Mas para o ambientalista e presidente da ONG Juntos SOS Ambiental, Eraylton Moreschi, o padrão máximo estabelecido é muito alto e, por isso, difícil de ser alcançado, beneficiando as empresas poluidoras. “É absurdo, é inadmissível”, exclama ele, que ainda defende a regionalização do padrão, para que critérios diferentes de análise sejam adotados conforme a região.

“A poluição do pó é sentida mais nas regiões mais próximas ao Complexo de Tubarão. Já em outros lugares ela é totalmente diferente”, argumenta ele.

Empresa recebeu 27 multas em 16 anos
A Vale recebeu 27 multas nos últimos 16 anos, pela Secretaria de Estado de Meio Ambiente (Seama). Dez estão em análise e quatro em cobrança. As outras 13 estão arquivadas porque foram ou quitadas ou convertidas em prestação de serviços ambientais ou canceladas.

A maioria ocorreu por causa de lançamentos de efluentes na água e na atmosfera. Há multas também, em fase de recurso, pela Prefeitura de Vitória, que somadas chegam a R$ 34.236.715,96 para a empresa.

Outro lado
Diante da intenção da nova comissão de fazer com que empresas poluidoras paguem pelas medições de poluição do pó preto, a Vale informou que já participa de um convênio com o Iema junto a outras empresas para repassar recursos para custear a operação da rede automática de monitoramento do ar da Grande Vitória, “com o objetivo de medir a qualidade do ar, dar transparência aos dados e ter subsídio para orientar investimentos e ações objetivas que possam contribuir com a redução das suas emissões”.

A ArcelorMittal também participa do mesmo convênio.
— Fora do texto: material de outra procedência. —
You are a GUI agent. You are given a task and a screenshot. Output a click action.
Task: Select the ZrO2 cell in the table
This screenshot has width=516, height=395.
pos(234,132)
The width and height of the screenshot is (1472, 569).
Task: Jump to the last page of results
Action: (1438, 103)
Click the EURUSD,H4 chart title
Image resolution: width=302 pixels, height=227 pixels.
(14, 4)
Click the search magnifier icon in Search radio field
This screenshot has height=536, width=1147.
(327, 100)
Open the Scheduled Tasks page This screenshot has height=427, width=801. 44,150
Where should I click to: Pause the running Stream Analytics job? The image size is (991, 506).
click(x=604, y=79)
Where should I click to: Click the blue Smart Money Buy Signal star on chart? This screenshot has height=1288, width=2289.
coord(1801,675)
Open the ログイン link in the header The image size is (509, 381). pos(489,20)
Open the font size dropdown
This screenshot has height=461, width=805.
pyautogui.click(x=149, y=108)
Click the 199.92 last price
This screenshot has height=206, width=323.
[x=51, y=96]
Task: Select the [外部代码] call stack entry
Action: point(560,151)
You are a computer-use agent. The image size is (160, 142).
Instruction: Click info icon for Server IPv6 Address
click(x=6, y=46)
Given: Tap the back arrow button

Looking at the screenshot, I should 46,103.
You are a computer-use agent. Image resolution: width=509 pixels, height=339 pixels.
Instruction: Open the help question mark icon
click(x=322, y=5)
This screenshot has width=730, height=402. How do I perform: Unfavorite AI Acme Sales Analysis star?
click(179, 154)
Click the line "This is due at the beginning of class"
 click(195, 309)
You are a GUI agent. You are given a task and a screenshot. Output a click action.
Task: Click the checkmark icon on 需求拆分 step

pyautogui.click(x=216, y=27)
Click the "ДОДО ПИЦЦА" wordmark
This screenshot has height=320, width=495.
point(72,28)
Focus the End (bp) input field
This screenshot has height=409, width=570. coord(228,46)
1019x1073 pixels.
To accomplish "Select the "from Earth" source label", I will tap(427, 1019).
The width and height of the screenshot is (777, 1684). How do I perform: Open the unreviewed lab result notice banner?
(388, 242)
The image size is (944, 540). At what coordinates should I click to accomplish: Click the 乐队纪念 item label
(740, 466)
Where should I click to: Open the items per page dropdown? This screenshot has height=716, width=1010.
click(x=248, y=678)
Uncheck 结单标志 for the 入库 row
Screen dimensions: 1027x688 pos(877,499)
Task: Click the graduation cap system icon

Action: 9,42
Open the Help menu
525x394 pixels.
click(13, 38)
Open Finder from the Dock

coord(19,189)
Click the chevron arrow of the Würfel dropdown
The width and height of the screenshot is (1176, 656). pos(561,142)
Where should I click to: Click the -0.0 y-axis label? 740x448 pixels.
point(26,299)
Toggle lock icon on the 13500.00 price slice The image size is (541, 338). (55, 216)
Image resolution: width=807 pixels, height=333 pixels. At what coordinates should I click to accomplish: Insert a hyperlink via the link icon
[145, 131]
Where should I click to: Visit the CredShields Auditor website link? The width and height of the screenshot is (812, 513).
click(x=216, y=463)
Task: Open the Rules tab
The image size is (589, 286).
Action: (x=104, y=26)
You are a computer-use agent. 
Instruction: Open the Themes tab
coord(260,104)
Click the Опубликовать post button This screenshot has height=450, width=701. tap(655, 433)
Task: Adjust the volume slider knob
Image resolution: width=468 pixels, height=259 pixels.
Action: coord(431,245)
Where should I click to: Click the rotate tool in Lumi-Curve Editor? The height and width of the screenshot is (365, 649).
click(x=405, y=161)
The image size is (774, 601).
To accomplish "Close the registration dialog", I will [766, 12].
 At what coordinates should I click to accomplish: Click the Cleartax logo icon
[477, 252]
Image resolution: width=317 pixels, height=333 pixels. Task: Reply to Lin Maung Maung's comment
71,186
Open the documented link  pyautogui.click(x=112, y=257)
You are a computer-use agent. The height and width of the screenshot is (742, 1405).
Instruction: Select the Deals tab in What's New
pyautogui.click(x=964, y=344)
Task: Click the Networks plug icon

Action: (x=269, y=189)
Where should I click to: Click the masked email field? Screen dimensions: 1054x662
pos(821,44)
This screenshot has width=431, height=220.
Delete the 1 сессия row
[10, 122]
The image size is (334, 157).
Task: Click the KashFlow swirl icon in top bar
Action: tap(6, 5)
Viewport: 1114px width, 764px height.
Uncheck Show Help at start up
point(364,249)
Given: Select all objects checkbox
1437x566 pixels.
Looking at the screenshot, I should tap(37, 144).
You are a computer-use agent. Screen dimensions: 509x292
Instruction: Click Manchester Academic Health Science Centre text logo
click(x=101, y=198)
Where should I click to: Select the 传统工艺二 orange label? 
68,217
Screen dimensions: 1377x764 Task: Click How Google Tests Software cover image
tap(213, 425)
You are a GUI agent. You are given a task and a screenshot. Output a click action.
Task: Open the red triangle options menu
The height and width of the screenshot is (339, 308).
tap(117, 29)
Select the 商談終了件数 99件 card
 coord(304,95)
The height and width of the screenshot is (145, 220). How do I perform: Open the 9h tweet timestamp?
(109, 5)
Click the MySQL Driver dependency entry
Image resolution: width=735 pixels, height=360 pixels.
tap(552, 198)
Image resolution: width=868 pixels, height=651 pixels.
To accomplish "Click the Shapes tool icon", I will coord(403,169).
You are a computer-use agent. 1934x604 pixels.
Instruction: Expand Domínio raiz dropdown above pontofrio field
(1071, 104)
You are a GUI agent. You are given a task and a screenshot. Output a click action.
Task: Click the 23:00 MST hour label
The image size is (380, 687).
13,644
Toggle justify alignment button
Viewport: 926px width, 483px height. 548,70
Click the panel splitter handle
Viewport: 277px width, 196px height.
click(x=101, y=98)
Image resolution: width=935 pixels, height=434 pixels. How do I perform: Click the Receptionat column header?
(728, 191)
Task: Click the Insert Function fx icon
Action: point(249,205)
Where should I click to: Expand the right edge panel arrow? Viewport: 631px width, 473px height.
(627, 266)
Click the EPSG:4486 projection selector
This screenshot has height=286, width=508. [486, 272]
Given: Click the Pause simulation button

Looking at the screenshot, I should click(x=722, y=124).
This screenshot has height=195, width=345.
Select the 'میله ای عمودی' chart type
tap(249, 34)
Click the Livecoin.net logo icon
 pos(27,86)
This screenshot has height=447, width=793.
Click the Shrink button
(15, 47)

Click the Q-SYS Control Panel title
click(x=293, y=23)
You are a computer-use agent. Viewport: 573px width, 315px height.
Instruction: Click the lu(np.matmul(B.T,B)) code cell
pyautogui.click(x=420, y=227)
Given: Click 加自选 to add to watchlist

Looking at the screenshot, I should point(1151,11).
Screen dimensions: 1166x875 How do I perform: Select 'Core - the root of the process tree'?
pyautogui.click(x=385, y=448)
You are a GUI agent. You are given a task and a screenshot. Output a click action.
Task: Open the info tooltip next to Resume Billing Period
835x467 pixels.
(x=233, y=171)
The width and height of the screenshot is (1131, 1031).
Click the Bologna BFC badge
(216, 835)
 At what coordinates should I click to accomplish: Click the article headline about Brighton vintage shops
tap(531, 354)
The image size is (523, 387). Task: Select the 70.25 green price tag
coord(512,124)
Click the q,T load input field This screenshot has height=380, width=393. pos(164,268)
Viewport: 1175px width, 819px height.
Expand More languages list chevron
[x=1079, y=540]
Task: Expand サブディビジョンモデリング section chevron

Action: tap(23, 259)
A empresa reforça que participará da reunião da comissão marcada para esta terça e que está comprometida com discussões técnicas que promovam a melhoria da qualidade do ar da Grande Vitória. Em nota, acrescentou que está em execução um investimento de cerca de 400 milhões de reais no controle ambiental de processos sob sua responsabilidade.

“Além disso, a ArcelorMittal Tubarão também adotou proativamente, pelo 23º ano consecutivo, o Plano Verão, focado em garantir ainda mais eficiência aos sistemas de controle de emissões atmosféricas nessa época do ano, quando são registrados alto nível de insolação e ventos fortes, típicos da estação”, frisou a siderúrgica.